The overall framework of the proposed optical-SAR image registration method is shown in
Figure 2.
4. Discussion
For the registration of remote sensing images with complex terrain, the essential problem is to obtain a set of reliable, sparse corresponding feature points that distribute evenly and densely across the input image and also present a low outlier ratio. Owing to the proposed SAR-PC-Moment-based feature point detector and especially the big template matching strategy, the outlier ratio of the putative sparse matches is reduced from more than 50% to less than 30%. The proposed mutual verification-based outlier removal method further filters out about 30% of the outliers, therefore reducing the outlier ratio to less than 20% in general. This result is very meaningful for the subsequent geometric relationship estimation procedure. Based on the proposed recursive RANSAC method, the input large image is automatically segmented into locally flat and non-flat areas, and different registration strategies are applied to the two different landscape types. In this way, a very robust registration result can be obtained, with higher matching precision for flat regions and a relatively bigger matching error when local topographic fluctuation exists.

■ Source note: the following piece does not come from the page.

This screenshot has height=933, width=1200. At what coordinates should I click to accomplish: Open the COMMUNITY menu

The proposed registration framework can be applied not only for optical-SAR images but also for any image types that exhibit spatially varying geometric relationships, such as high-resolution optical–optical, SAR–SAR, optical–LIDAR image pairs. Therefore, it is able to act as a reliable technique for supporting information fusion applications using multi-time and multi-modal remote sensing images of various landscape types.

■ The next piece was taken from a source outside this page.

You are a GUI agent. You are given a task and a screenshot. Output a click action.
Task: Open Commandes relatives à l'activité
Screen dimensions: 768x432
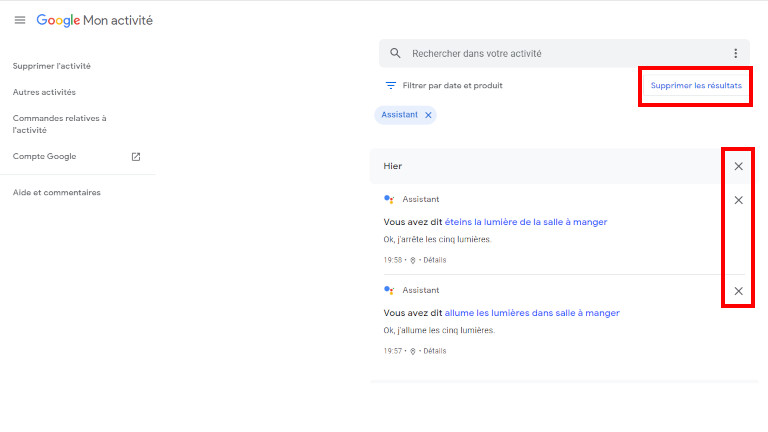pos(59,124)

Still, there are shortcomings and unsolved problems. Firstly, the time consumption of sparse matching is quite high since very large image templates, sized at 641
641 pixels, are used for sparse matching. This time consumption can be reduced by decreasing the intensity of the sparse feature points, but it would probably result in a higher registration error. Secondly, as shown in
Table 8, the non-rigid CPD method is able to produce better registration accuracy for the first two datasets, which are composed of more flat terrains, as shown in
Figure 5. This result indicates the potential to further improve registration accuracy by combining the conception of probabilistic non-rigid registration with the proposed method, as long as densely distributed sparse matches with a low outlier ratio are obtained beforehand. The third problem is that there are still many image areas of mountainous terrain unregistered, due to the lack of reliable sparse matches caused by the extreme local geometric distortions. In [
58], a geometric registration approach using the DEM or DSM is proposed, which remaps the central perspective projection of the optical sensor into the side-looking mechanism of the SAR sensor. However, this method requires high geo-location accuracy for both the optical and SAR imaging systems as well as precise DEM or DSM information, which are all hard to get. The registration of optical and SAR images of mountainous areas is still an open question.